2. Where the controller has made the personal data public and is obliged pursuant to paragraph 1 to erase the personal data, the controller, taking account of available technology and the cost of implementation, shall take reasonable steps, including technical measures, to inform controllers which are processing the personal data that the data subject has requested the erasure by such controllers of any links to, or copy or replication of, those personal data.
3. Paragraphs 1 and 2 shall not apply to the extent that processing is necessary:
(a) for exercising the right of freedom of expression and information;
(b) for compliance with a legal obligation which requires processing by Union or Member State law to which the controller is subject or for the performance of a task carried out in the public interest or in the exercise of official authority vested in the controller;
(c ) for reasons of public interest in the area of public health in accordance with points (h) and (i) of Article 9(2) as well as Article 9(3);
(d) for archiving purposes in the public interest, scientific or historical research purposes or statistical purposes in accordance with Article 89(1) in so far as the right referred to in paragraph 1 is likely to render impossible or seriously impair the achievement of the objectives of that processing; or
(e) for the establishment, exercise or defence of legal claims.
Notification of a personal data breach to the supervisory authority
1. In the case of a personal data breach, the controller shall without undue delay and, where feasible, not later than 72 hours after having become aware of it, notify the personal data breach to the supervisory authority competent in accordance with Article 55, unless the personal data breach is unlikely to result in a risk to the rights and freedoms of natural persons. Where the notification to the supervisory authority is not made within 72 hours, it shall be accompanied by reasons for the delay.
2. The processor shall notify the controller without undue delay after becoming aware of a personal data breach.
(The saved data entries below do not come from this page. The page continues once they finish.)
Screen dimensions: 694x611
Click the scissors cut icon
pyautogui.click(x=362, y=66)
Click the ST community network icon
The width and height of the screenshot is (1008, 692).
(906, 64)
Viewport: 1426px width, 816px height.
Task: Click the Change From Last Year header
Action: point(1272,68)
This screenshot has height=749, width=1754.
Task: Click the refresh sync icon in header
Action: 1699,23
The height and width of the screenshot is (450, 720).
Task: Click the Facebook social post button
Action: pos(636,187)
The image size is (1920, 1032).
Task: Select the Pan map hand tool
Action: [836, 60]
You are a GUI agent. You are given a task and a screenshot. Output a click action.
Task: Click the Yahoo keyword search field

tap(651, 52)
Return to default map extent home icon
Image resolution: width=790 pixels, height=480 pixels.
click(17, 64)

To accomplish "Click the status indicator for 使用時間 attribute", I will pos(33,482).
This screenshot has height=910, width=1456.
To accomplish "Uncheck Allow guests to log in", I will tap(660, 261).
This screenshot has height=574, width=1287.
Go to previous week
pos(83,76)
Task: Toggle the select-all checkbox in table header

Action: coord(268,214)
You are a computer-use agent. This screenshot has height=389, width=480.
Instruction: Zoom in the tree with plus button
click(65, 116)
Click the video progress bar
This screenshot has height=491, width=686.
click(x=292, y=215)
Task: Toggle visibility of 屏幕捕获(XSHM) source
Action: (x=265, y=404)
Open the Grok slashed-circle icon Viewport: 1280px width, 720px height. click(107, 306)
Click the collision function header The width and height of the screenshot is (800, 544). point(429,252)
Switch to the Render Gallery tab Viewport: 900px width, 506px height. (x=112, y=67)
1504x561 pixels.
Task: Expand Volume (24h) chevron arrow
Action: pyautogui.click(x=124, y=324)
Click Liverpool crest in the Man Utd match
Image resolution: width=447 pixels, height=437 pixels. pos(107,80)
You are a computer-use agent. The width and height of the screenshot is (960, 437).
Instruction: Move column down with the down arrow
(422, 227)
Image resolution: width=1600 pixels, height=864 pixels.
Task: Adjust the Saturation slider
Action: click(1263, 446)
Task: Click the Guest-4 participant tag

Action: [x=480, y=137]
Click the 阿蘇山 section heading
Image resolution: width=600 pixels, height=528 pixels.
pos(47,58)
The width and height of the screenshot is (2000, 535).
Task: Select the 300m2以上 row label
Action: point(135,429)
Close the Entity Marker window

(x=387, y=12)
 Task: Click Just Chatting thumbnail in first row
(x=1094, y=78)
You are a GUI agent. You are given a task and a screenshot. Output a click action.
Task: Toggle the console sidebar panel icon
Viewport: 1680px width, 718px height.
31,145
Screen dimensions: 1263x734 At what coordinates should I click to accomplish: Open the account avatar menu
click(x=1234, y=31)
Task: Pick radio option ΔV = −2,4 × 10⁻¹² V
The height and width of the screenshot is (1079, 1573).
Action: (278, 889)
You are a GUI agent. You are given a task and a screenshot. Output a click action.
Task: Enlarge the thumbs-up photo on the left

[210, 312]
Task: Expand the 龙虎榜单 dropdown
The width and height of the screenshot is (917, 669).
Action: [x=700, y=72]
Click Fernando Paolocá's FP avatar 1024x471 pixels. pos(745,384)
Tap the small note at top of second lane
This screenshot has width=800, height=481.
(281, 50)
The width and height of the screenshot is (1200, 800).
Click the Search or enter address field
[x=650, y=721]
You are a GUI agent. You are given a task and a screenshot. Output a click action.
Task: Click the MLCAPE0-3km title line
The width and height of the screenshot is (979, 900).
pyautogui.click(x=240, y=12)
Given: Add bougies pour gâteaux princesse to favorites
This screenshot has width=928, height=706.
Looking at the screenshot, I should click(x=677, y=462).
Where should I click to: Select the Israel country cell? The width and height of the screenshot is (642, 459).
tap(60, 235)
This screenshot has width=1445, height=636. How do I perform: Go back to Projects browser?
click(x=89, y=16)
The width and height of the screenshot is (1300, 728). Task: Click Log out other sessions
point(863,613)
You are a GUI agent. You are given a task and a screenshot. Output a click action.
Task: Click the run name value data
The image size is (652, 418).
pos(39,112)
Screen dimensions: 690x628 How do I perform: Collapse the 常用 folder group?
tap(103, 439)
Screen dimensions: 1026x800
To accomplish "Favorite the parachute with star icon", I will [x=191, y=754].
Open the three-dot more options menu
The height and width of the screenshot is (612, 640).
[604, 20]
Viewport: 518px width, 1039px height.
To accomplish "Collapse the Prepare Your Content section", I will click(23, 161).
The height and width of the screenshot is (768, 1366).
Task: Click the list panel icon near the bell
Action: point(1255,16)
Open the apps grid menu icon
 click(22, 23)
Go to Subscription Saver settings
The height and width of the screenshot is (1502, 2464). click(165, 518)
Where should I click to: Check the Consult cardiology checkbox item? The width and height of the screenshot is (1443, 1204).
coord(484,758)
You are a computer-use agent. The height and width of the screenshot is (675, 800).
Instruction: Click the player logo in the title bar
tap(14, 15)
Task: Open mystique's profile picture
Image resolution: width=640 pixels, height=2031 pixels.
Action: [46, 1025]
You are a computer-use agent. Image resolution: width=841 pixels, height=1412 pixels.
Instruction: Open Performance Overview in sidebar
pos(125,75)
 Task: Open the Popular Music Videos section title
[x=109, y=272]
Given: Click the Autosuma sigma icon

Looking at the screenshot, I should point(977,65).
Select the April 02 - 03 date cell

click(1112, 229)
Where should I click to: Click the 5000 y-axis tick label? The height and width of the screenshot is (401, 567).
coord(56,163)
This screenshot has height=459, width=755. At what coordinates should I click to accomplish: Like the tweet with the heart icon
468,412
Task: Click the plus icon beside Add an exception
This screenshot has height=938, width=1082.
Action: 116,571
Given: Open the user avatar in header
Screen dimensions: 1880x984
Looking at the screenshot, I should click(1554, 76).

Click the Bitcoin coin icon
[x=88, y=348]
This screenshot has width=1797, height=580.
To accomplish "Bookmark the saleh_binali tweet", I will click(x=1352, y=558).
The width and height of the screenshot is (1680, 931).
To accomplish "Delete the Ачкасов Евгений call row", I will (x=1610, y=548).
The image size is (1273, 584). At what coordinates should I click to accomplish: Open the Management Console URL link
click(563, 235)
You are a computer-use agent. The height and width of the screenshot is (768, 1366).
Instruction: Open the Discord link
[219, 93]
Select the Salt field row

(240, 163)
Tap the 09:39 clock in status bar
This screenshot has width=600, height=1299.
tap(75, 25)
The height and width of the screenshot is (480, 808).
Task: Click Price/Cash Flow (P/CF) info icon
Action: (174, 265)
3. The notification referred to in paragraph 1 shall at least:
(a) describe the nature of the personal data breach including where possible, the categories and approximate number of data subjects concerned and the categories and approximate number of personal data records concerned;
(b) communicate the name and contact details of the data protection officer or other contact point where more information can be obtained;
(c ) describe the likely consequences of the personal data breach;
(d) describe the measures taken or proposed to be taken by the controller to address the personal data breach, including, where appropriate, measures to mitigate its possible adverse effects.
4. Where, and in so far as, it is not possible to provide the information at the same time, the information may be provided in phases without undue further delay.
5. The controller shall document any personal data breaches, comprising the facts relating to the personal data breach, its effects and the remedial action taken. That documentation shall enable the supervisory authority to verify compliance with this Article.
2. Repositories and code
While using Wildcard, you will be requested to connect with Gitlab and/or Github by using Oauth2. When granted, this authorization does not give Wildcard any owning or modification rights on your code or repositories, this means that Wildcard, including all of its collaborators, cannot claim direct access or rights on your code, it is yours and it stays private all the way through Wildcard’s automation processes.
When you link your Github project on Wildcard, the code you are working on will be accessed by Wildcard only a few seconds through a clone, while our owned Engine parses (analyzes) your code. This process is automatic and nobody else is accessing the code during this period. When the parsing is over, the code is automatically destroyed from the memory by the engine: it is not stored in any other way on Wildcard’s side and the clone is deleted.